Figure 1 presents data for First Nations women who gave birth, by selected maternal characteristics over a 13-year period (where available).

Figure 1: Proportion of First Nations women who gave birth, by selected topic

Line graph of First Nations women who gave birth by selected topics between 2012 and 2021. 

There have been improvements in outcomes for First Nations mothers in recent years, with:

  • an increase in the proportion of First Nations mothers attending an antenatal visit in the first trimester (from 51% in 2013 to 71% in 2022)
  • a decrease in the proportion of First Nations mothers who reported smoking at any time during pregnancy (from 49% in 2011 to 40% in 2022).

The proportion of First Nations teenage mothers (aged under 20) who gave birth has been gradually decreasing from 20% in 2010 to 9.7% in 2022.

Around 3 in 5 (59%) First Nations mothers had a non-instrumental vaginal birth, and around 1 in 3 (34%) gave birth by caesarean section. Most First Nations mothers had 5 or more antenatal visits (almost 9 in 10 or 87%).

Babies of First Nations mothers

In 2022, babies born to First Nations mothers accounted for 5.3% (15,647) of all births.

Figure 2 presents data for babies of First Nations mothers, by selected maternal and baby characteristics over a 13-year period (where available).

Figure 2: Proportion of liveborn babies of First Nations mothers, by selected topic

Line graph shows babies of First Nations mother by selected topics between 2019 and 2021. 

Most (86%) babies of First Nations mothers were born at term (born from 37 to 41 weeks) and with a normal birthweight (87%) (birthweight between 2,500 and 4,499 grams; also referred to as 'healthy birthweight').

A high proportion of babies of First Nations mothers had an appropriate birthweight adjusted for gestational age (77%), with 13% of babies born to First Nations mothers being small for gestational age.

Almost all babies of First Nations mothers (97%) had an Apgar score of 7–10 at 5 minutes after birth, indicating that they have adapted well post-birth.

Babies of First Nations mothers most commonly had a hospital stay of 2–3 days (42%), with 30% having a stay of 1 day and 9.8% having a stay of 6 days or more.

First Nations babies

First Nations babies are those whose mother or father (or both parents) are First Nations. In 2022, First Nations babies accounted for 6.5% (19,458) of all births. A high proportion of First Nations babies were born at term (87%).

In 2022, 88% of First Nations babies had a normal, or healthy, birthweight. Increasing the proportion of First Nations babies with a healthy birthweight to 91% by 2031, is one of the targets in the National Agreement on Closing the Gap.

The outcomes for First Nations babies and babies of First Nations mothers are very similar. Figure 3 presents data for First Nations babies, by selected maternal and baby characteristics over a 10-year period (where available).

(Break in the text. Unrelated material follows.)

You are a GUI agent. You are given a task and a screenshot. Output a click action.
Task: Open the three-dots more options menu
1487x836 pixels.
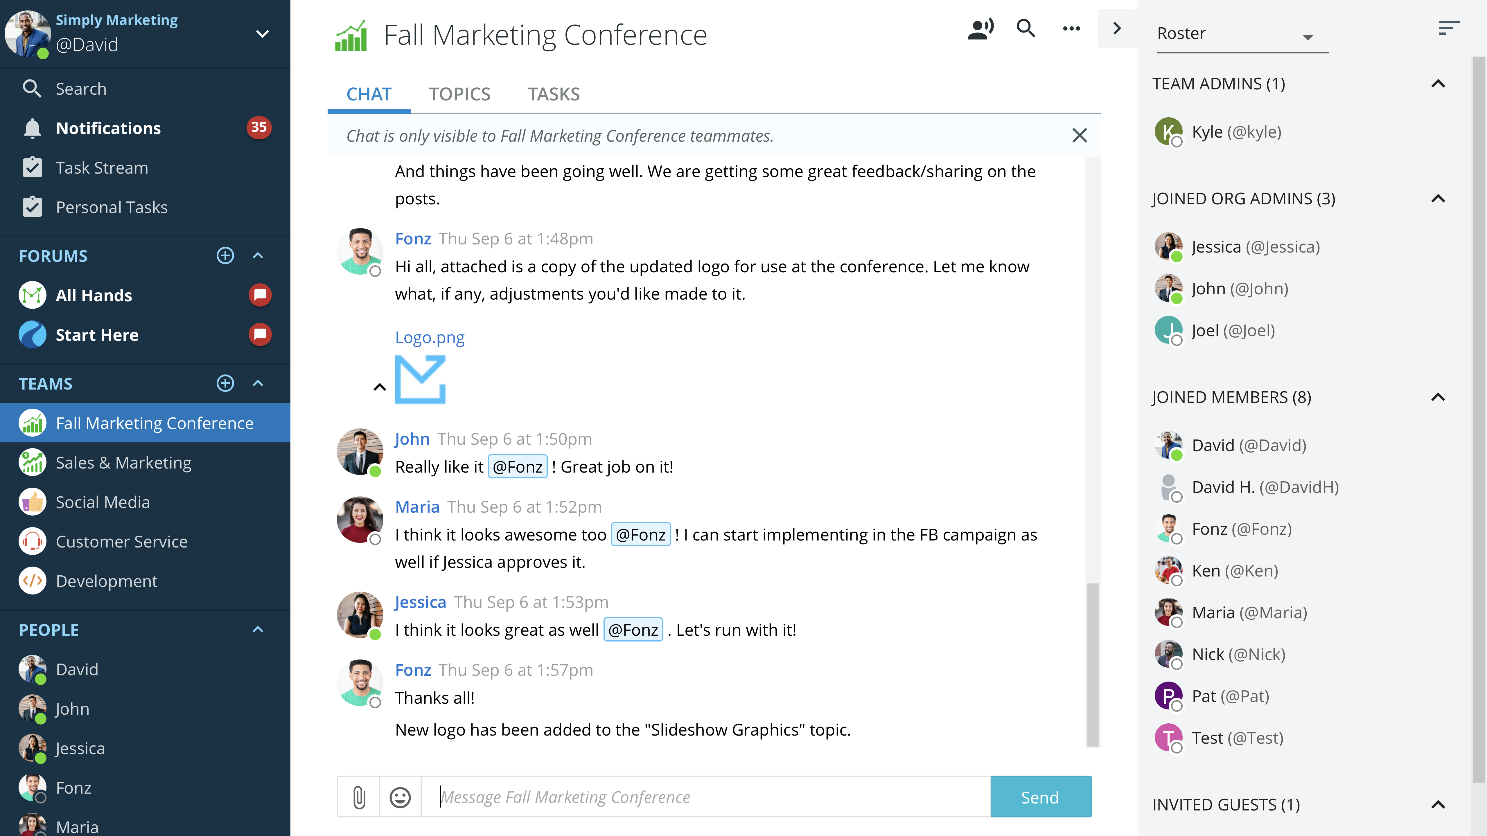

Figure 3: Proportion of liveborn First Nations babies, by selected topic

Line graph of First Nations babies by selected topics between 2019 and 2021. 

Remoteness area

Remoteness area can influence several key statistics for First Nations mothers and babies. For example, First Nations mothers who live in Very remote areas are more likely to smoke. These and other statistics can be explored in Figure 4.

Figure 4: Key statistics of First Nations mothers and their babies by remoteness area

Bar chart of First Nations mothers and babies of key statistics by remoteness area in 2021. 

Despite improvements, First Nations mothers and babies continue to experience poorer health outcomes than non-Indigenous mothers and babies in some areas. There are complex interactions between maternal and perinatal health outcomes and the determinants of health, including both social determinants and health risk factors.

Further, First Nations women living in remote areas can experience poorer health outcomes, which are compounded by factors related to geographic isolation, such as poorer access to appropriate housing, essential services and employment opportunities (AIHW 2020). Access to culturally safe health care plays a significant role in the health outcomes for First Nations women and girls (AIHW, 2023).

For more information on First Nations babies and babies born to First Nations mothers see National Perinatal Data Collection annual update data tables 3.4 and 3.12 and National Perinatal Data Collection annual update data visualisations table 5.1.

References

AIHW (Australian Institute of Health and Welfare) (2023) Cultural safety in health care for Indigenous Australians: monitoring framework, AIHW, Australian Government, accessed 9 September 2024.